If no corrections are needed, return the original text.
Provide an explanation of any corrections made.
Text: {text}
"""
)
def correct_grammar(
text: str, *, errors: list[ValidationError] | None = None
) -> anthropic.AnthropicDynamicConfig:
previous_errors = f"Previous Errors: {errors}" if errors else "No previous errors."
return {"computed_fields": {"previous_errors": previous_errors}}
try:
text = "I has went to the store yesterday and buyed some milk."
result = correct_grammar(text)
print(f"Corrected text: {result.text}")
print(f"Explanation: {result.explanation}")
except ValidationError:
print("Failed to correct grammar after 3 attempts")
Corrected text: I went to the store yesterday and bought some milk. Explanation: The sentence has been corrected as follows: 'has went' was changed to 'went' (simple past tense of 'go'), and 'buyed' was changed to 'bought' (past tense of 'buy'). The subject-verb agreement was also fixed by changing 'I has' to 'I'.

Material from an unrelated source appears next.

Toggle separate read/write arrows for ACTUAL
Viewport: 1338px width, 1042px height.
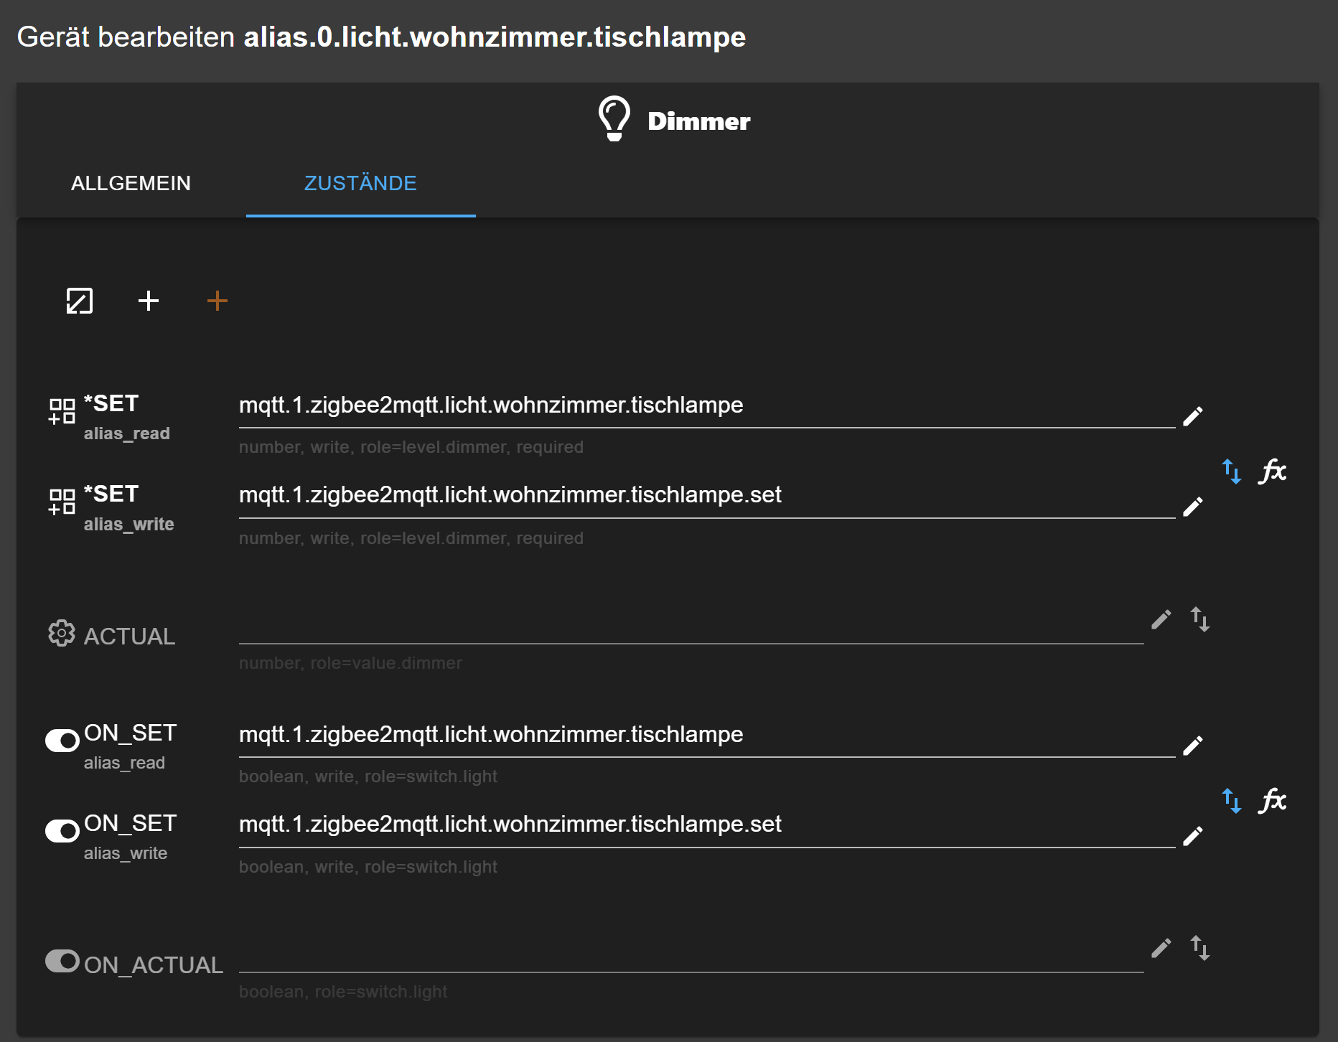point(1200,619)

Additional Real-World Examples
- Code Review: Validate code snippets for best practices and potential bugs.
- Data Quality Checks: Validate complex data structures for consistency and completeness.
- Legal Document Validation: Check legal documents for compliance with specific regulations.
- Medical Record Validation: Ensure medical records are complete and consistent.
- Financial Report Validation: Verify financial reports for accuracy and compliance with accounting standards.
When adapting this recipe to your specific use-case, consider the following:
- Tailor the prompts to provide clear instructions and relevant context for your specific validation tasks.
- Balance the trade-off between validation accuracy and performance, especially when implementing retries.
- Implement proper error handling and logging for production use.
- Consider caching validation results for frequently validated items to improve performance.